Your answer must be a word-for-word copy of the listing, with all pictures excluded.
*** DATA LISTING
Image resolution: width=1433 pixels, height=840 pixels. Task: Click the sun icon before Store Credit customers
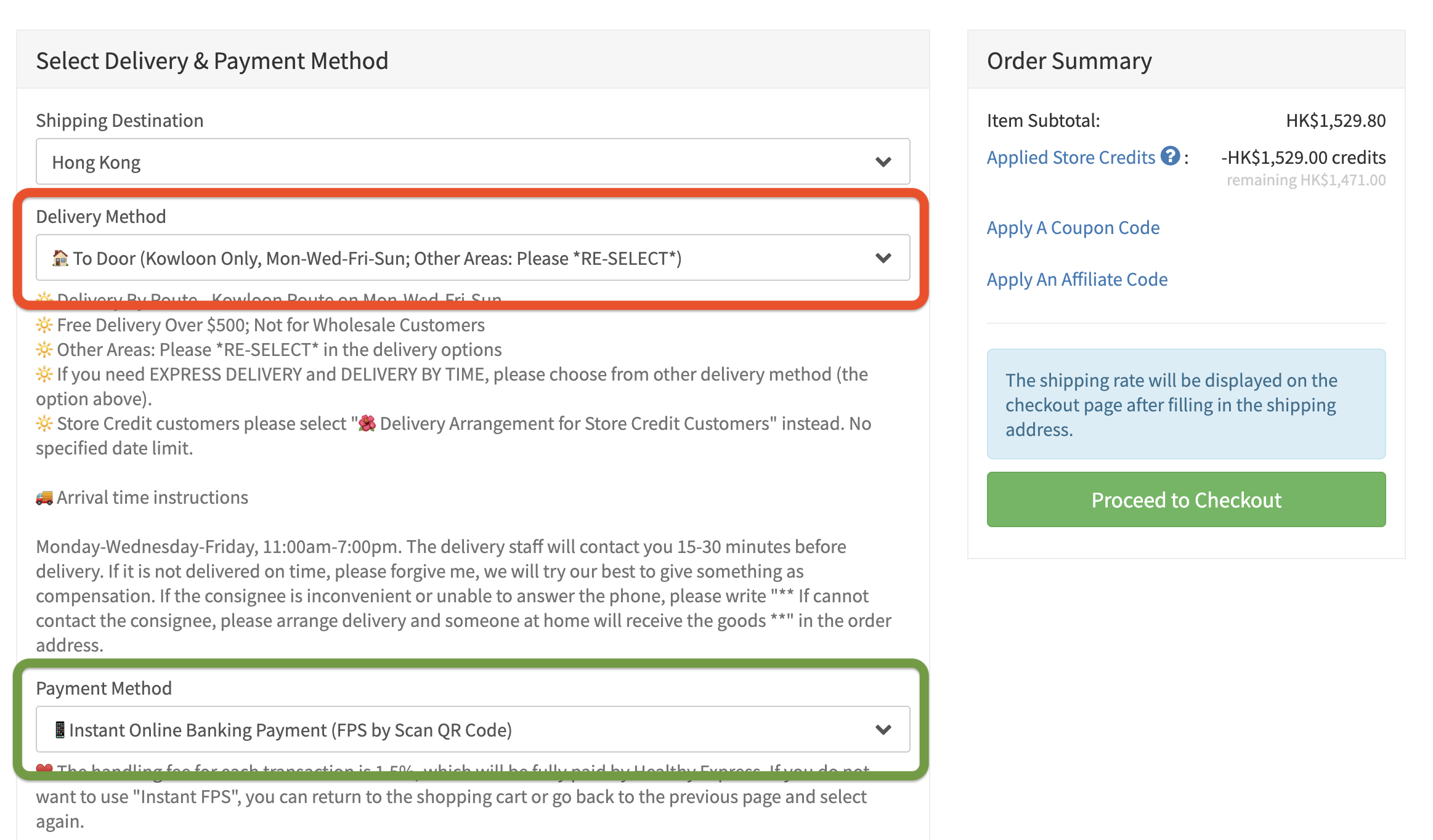[44, 424]
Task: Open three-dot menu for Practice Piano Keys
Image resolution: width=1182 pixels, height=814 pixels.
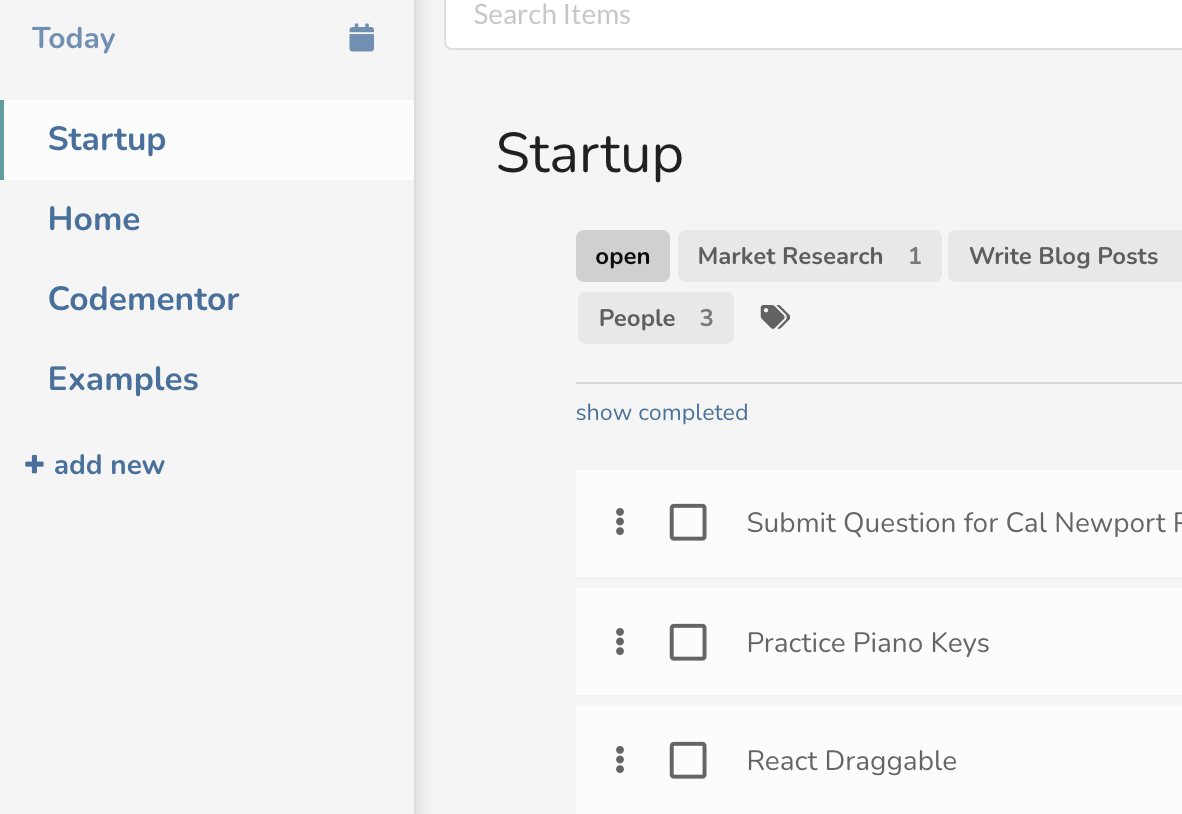Action: coord(620,642)
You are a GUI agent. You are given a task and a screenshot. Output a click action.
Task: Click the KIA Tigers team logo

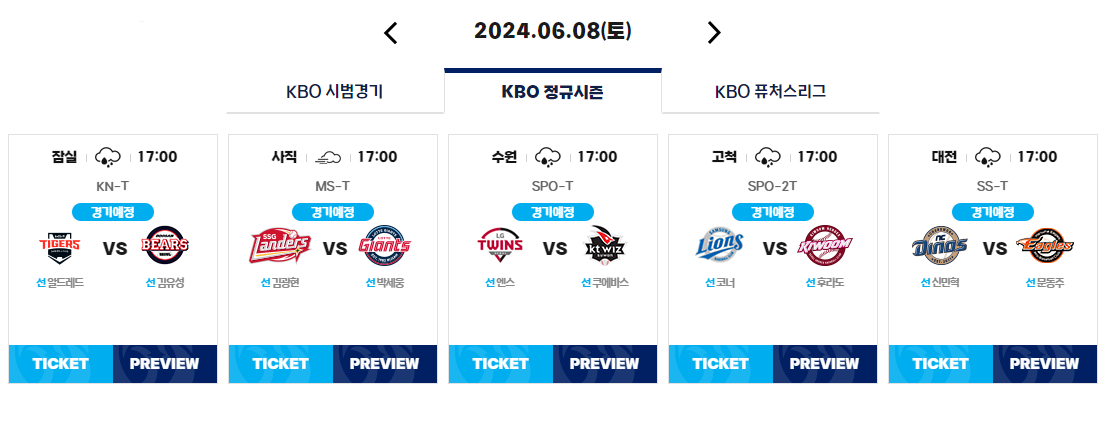pyautogui.click(x=60, y=246)
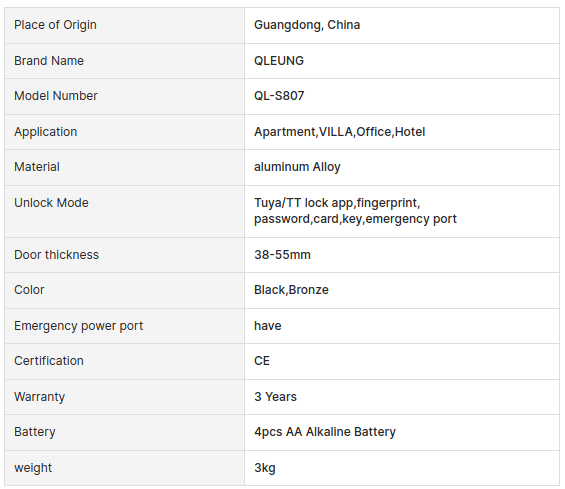Select the Apartment,VILLA,Office,Hotel value
565x489 pixels.
[x=339, y=132]
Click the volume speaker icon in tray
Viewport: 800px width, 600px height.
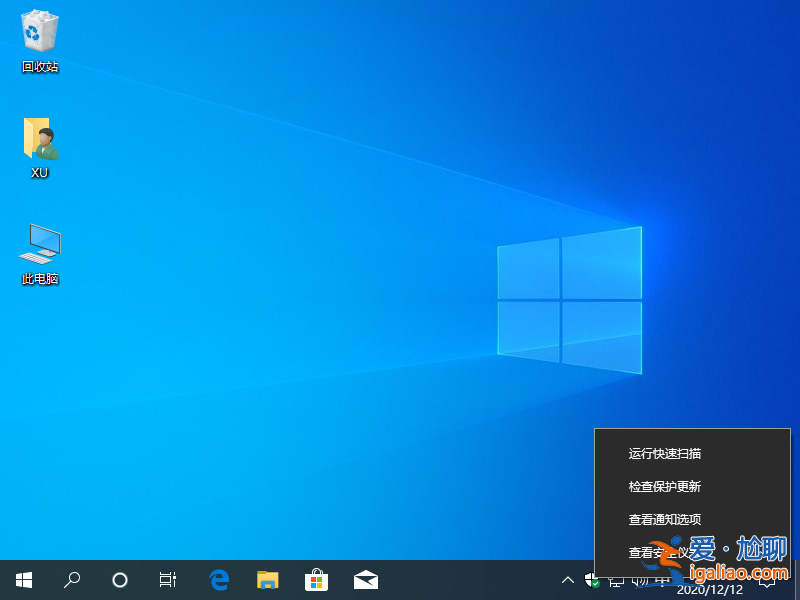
******
RESULT BELOW
Image resolution: width=1433 pixels, height=840 pixels. Task: Click the sun icon before Store Credit customers
[44, 424]
Task: Open three-dot menu for Practice Piano Keys
Image resolution: width=1182 pixels, height=814 pixels.
Action: coord(620,642)
You are a GUI agent. You are given a task and a screenshot. Output a click action.
Task: Click the KIA Tigers team logo

pyautogui.click(x=60, y=246)
Select the Apartment,VILLA,Office,Hotel value
565x489 pixels.
[x=339, y=132]
Click the volume speaker icon in tray
Viewport: 800px width, 600px height.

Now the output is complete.